**What this task involves**: Starting at the line that contains "Given: Click the" and stopping after the line that contains "Task: Go to 首页 via the breadcrumb", transcribe the listing below exactly; do not include any pictures.

**Provided data**:
☆ ☆ ☆ ☆ ☆

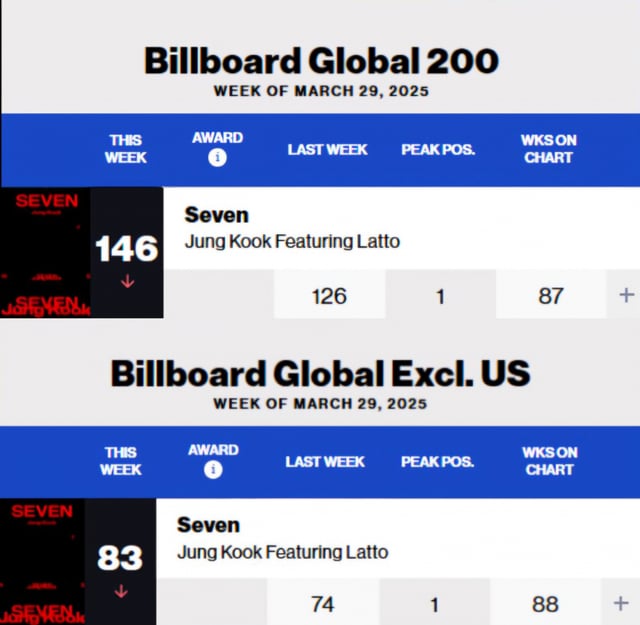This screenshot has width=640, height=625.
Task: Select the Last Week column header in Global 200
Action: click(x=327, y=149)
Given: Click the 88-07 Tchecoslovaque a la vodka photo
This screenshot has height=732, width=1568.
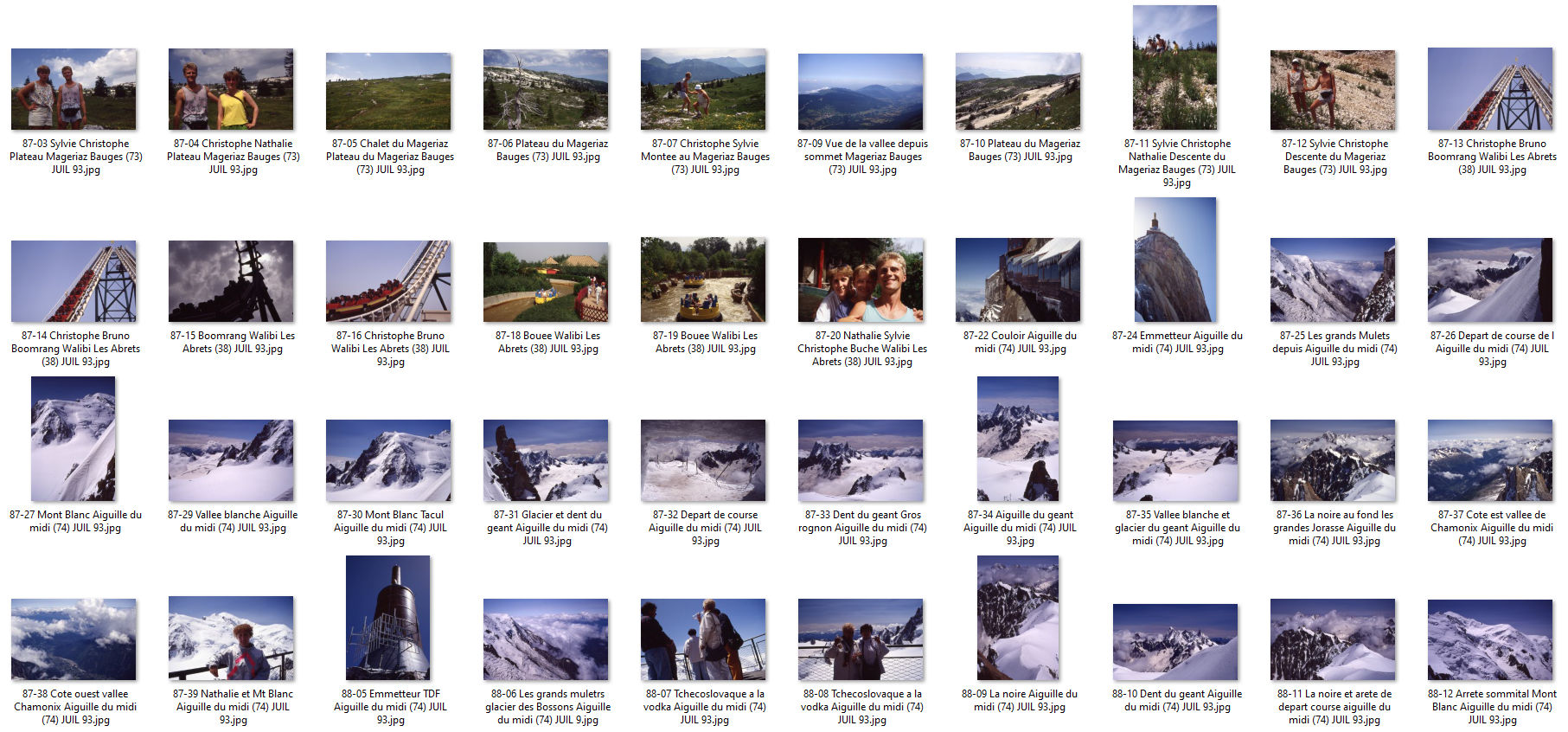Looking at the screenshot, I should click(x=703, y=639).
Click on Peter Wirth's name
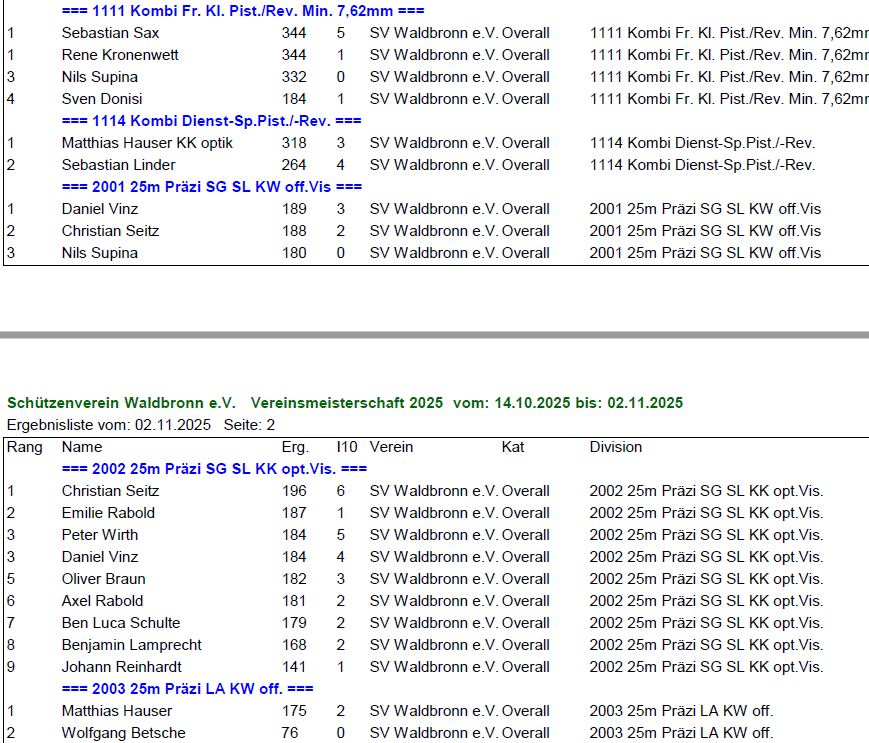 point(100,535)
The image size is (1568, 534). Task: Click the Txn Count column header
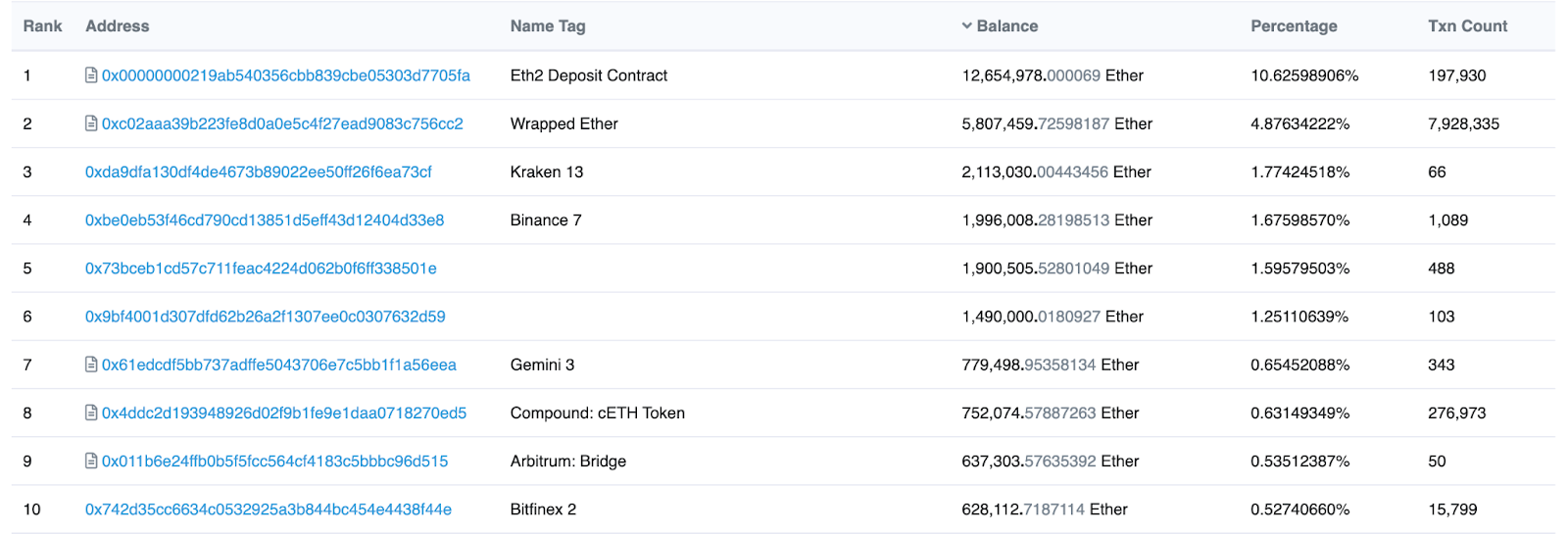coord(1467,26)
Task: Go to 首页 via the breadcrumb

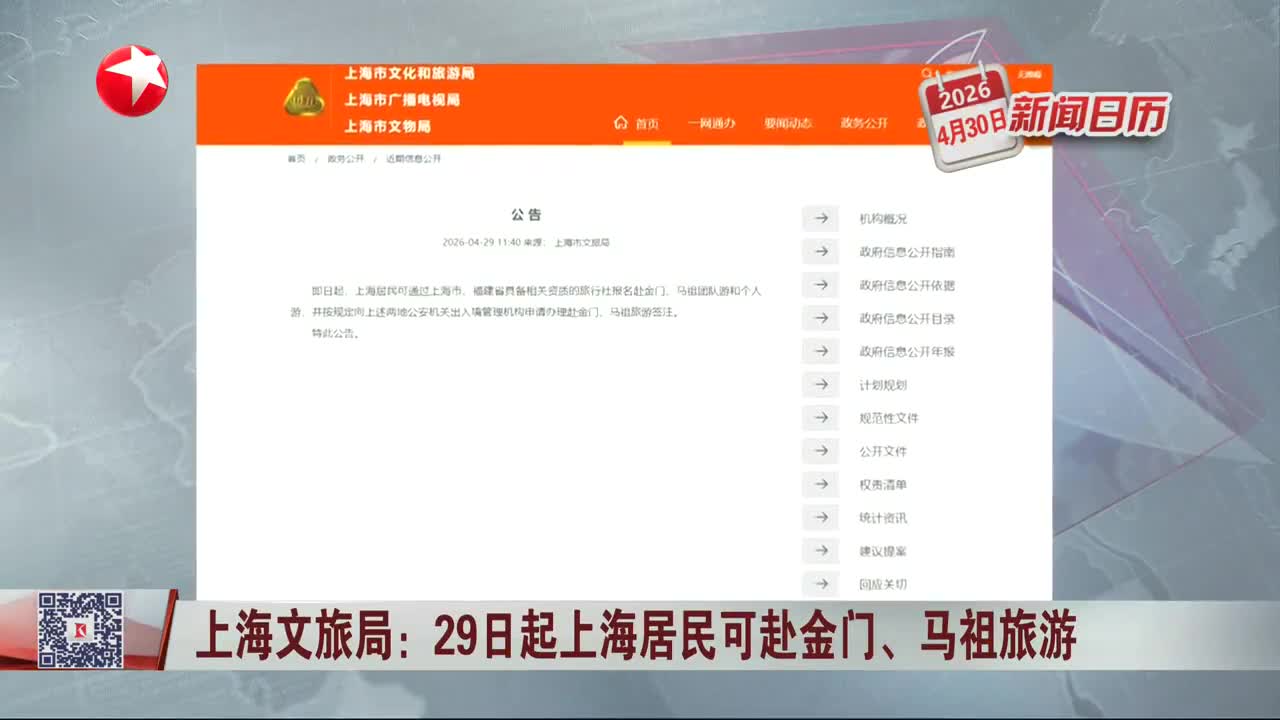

☆ ☆ ☆ ☆ ☆

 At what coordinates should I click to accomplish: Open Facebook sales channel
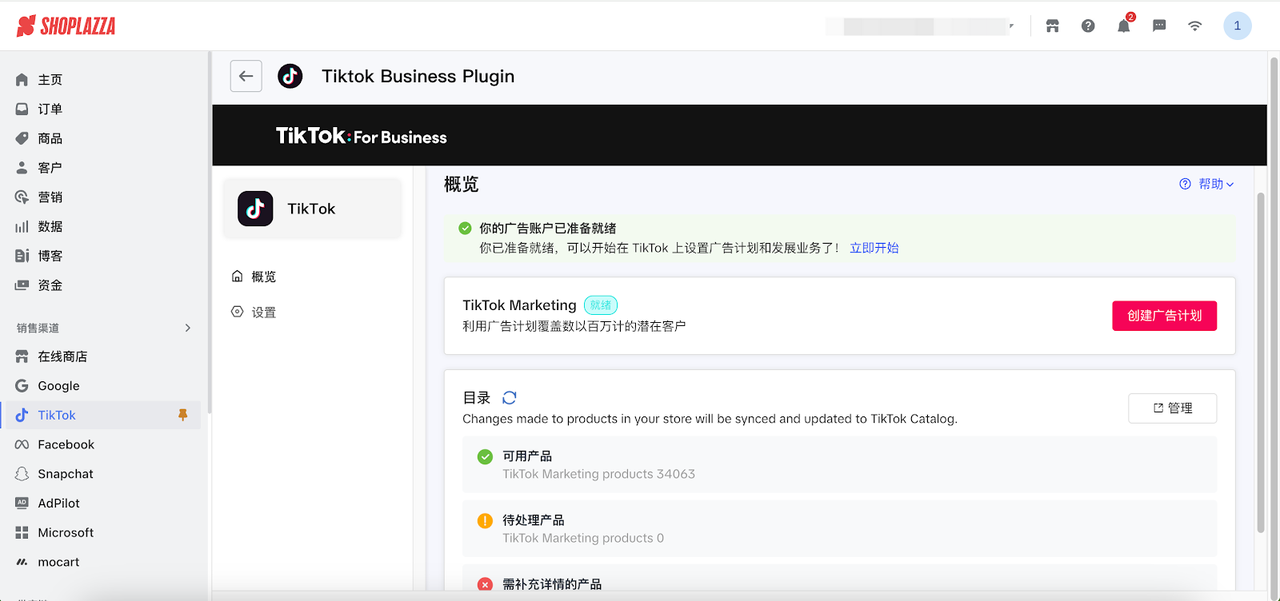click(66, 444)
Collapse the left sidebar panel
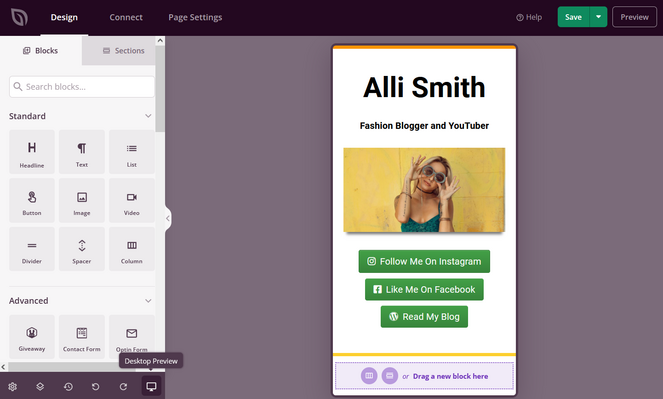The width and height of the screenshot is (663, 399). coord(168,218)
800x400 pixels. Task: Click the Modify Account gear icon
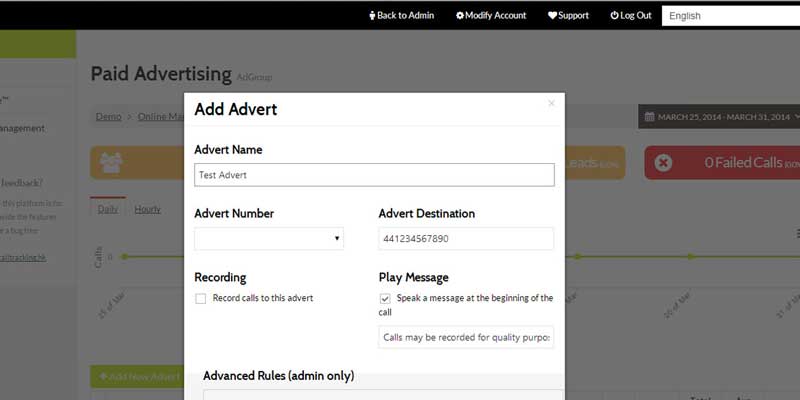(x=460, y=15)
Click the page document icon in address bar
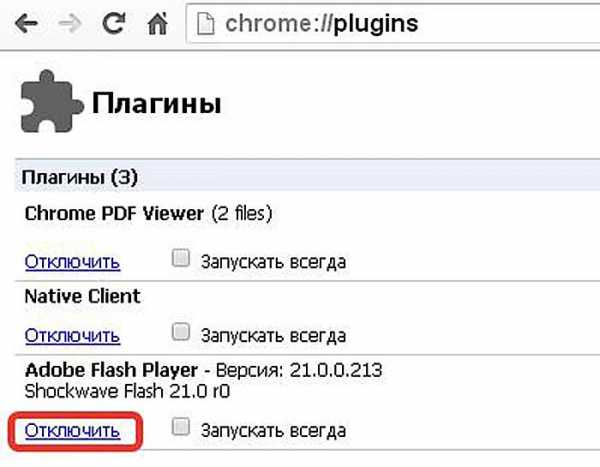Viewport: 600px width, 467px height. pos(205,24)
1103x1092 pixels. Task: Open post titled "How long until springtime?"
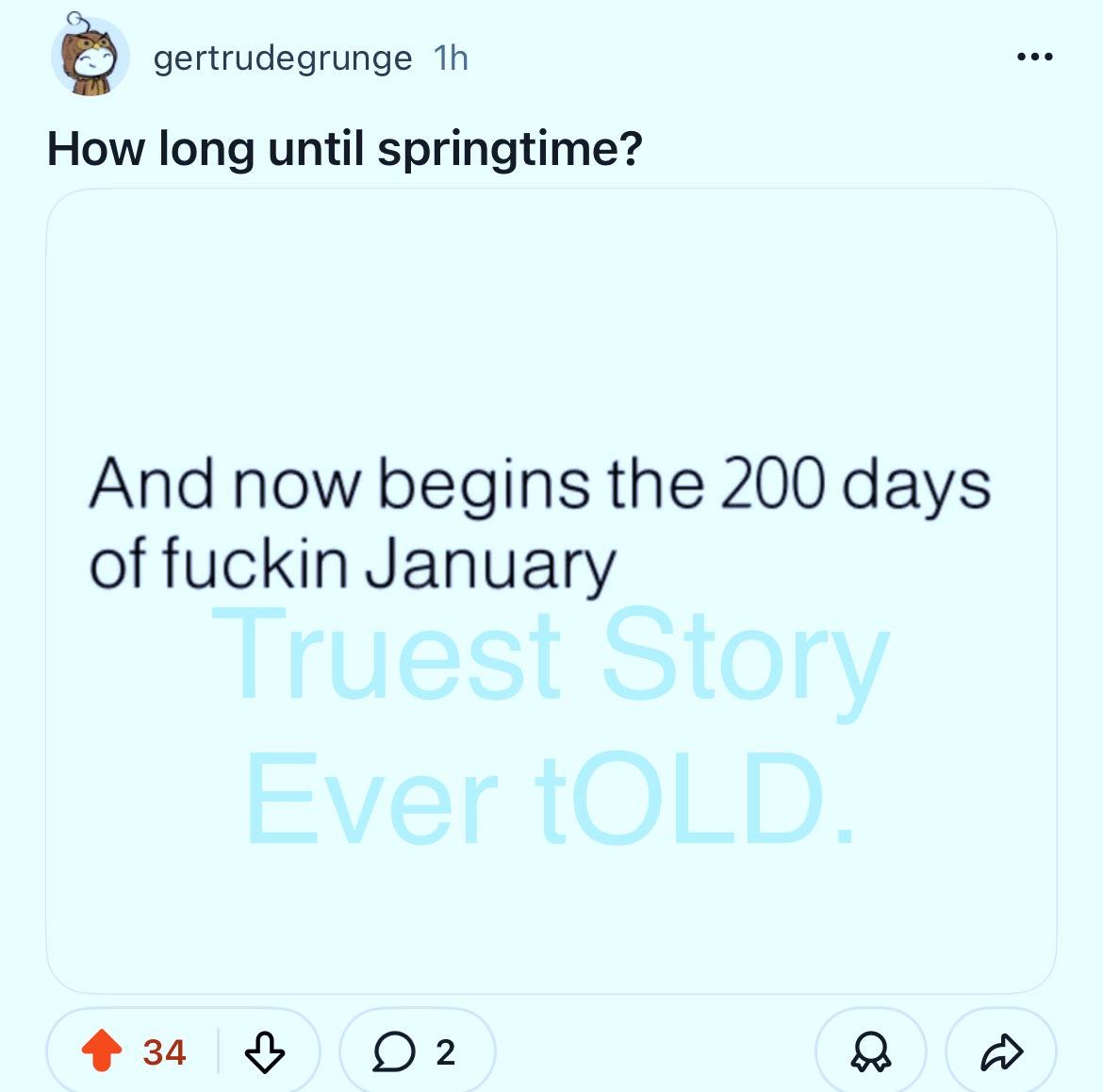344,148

☆ ☆ ☆ ☆ ☆

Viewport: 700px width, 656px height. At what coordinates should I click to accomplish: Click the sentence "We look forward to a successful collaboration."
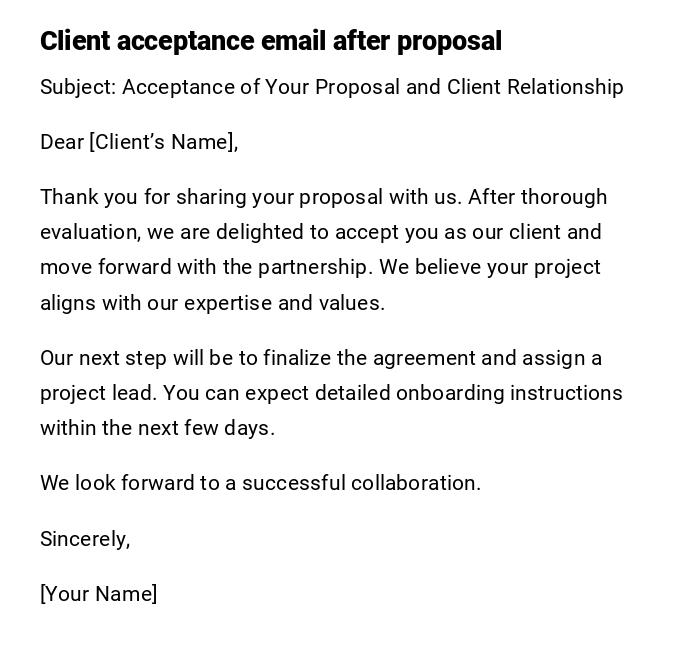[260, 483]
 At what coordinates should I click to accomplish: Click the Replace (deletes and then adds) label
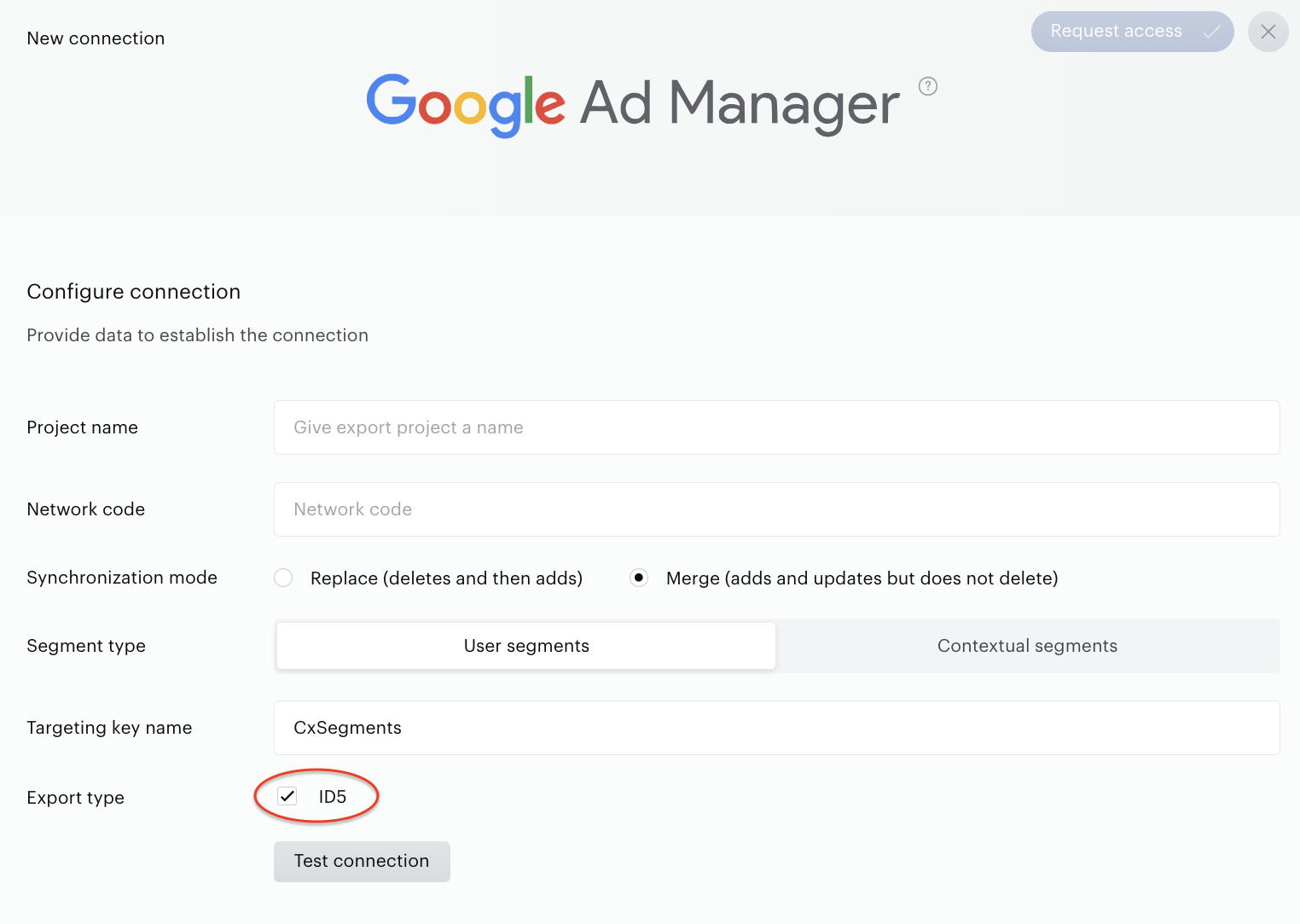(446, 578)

☆ ☆ ☆ ☆ ☆

**Output for this exercise**:
Given: Click the 88-07 Tchecoslovaque a la vodka photo
This screenshot has height=732, width=1568.
Looking at the screenshot, I should click(x=703, y=639).
Click on Peter Wirth's name
 point(100,535)
The image size is (1568, 534). Task: Click the Txn Count column header
coord(1467,26)
Task: Go to 首页 via the breadcrumb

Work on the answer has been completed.